Archbishop Alberto Piamonte of Jaro died Dec. 17 as doctors here were preparing to airlift him to Manila for heart treatment.

"When he was being wheeled onto the plane, I saw him looking up to heaven. At 9 a.m. the doctor came out of the plane saying that Monsignor Piamonte was not responding anymore," archdiocesan media director Father Espiridion Celis Jr. told UCA News.

Two days earlier, Archbishop Piamonte suffered a massive heart attack and was brought to the intensive care unit of St. Paul Hospital in Iloilo City, 450 kilometers southeast of Manila.

Father Celis said that Archbishop Piamonte´s family, doctors and some Jaro clergy were assisting him on board the plane when his condition deteriorated further at around 8 a.m.

According to Father Celis, the archbishop was aware that he was being moved and said that he was experiencing a general feeling of fatigue but felt no pain.

The media director said that the private plane sent by Cardinal Jaime Sin of Manila arrived late Wednesday afternoon but did not risk flying Archbishop Piamonte to Manila at night because of bad weather.

The 64-year-old prelate was a native of Jaro, just northeast of here, and had served the archdiocese for nearly 40 years since his appointment as vice-chancellor in 1960, two years after his ordination to the priesthood.

He earned his licentiate in canon law from the Dominican-run Pontifical University of Santo Tomas in Manila and his doctorate in the same field from the Pontifical University of St. Thomas Aquinas in Rome.

He was the first Filipino advocate of the Vatican-based Roman Rota, the ordinary court of appeal for cases on matters of ecclesiastical law appealed to the Holy See, notably cases involving the validity of marriage.

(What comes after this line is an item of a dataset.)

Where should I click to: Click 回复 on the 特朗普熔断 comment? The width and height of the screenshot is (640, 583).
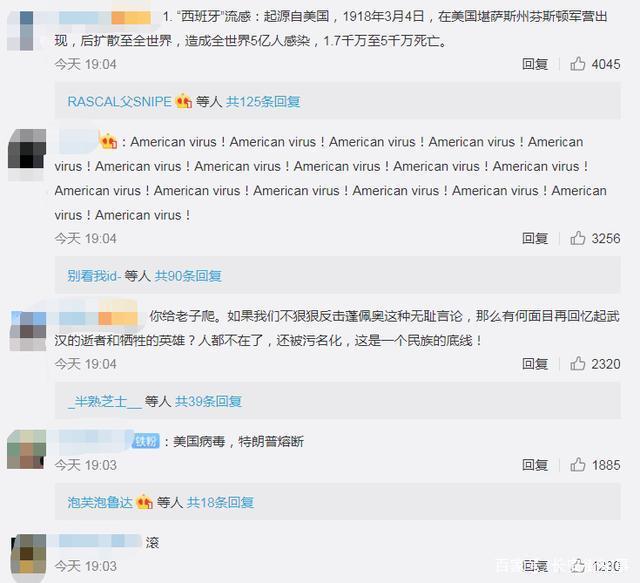point(535,465)
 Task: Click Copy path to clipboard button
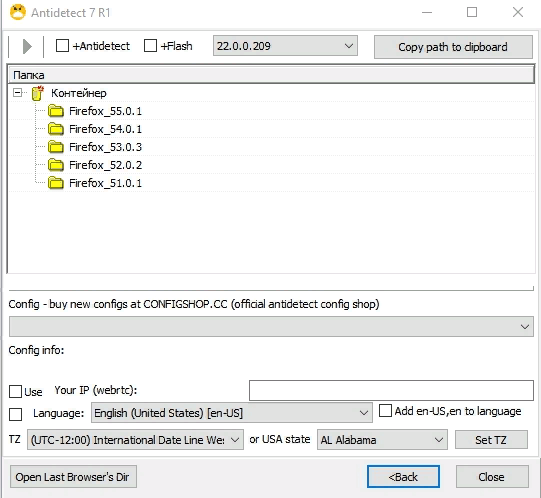(453, 47)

In 1975, he became auxiliary bishop of Jaro. He was installed as ordinary of the archdiocese on the central Philippine island of Panay in 1986.

At the time of his death, Archbishop Piamonte was chairman of the Commission on Canon Law of the Catholic Bishops´ Conference of the Philippines (CBCP). He had been a member of the CBCP Administrative Council from 1977-1981 and a member of the CBCP Permanent Council from 1983-1987 and 1993-1996.

In Iloilo, Archbishop Piamonte led the Church´s opposition to plans to amend the Constitution to extend the term of former president Fidel Ramos last year. He also led protests against a government-sanctioned lottery and promoted protection of the environment through tree-planting and other activities.

Archbishop Piamonte was among the 13 Philippine Synod Fathers at the Special Assembly of the Synod of Bishops for Asia, held April 19-May 14 at the Vatican.

Father Celis said that lingering heart and bronchial problems did not slow the archbishop down, citing Dec. 13 confirmation rites for some 2,000 young people in a town 60 kilometers north of Iloilo at which the prelate presided.

The following day he presided over the profession of a nun and in the evening received two groups of Christmas carolers at his residence, the priest said, adding that Archbishop Piamonte went on a pilgrimage to Jerusalem in November.

"We feel the loss, but God called him and there is no one that could stand in the way," Father Celis said.

Jaro archdiocese covers the civil provinces of Iloilo and Guimaras, and Iloilo City, 93 percent of whose combined population of 1.8 million are Catholics.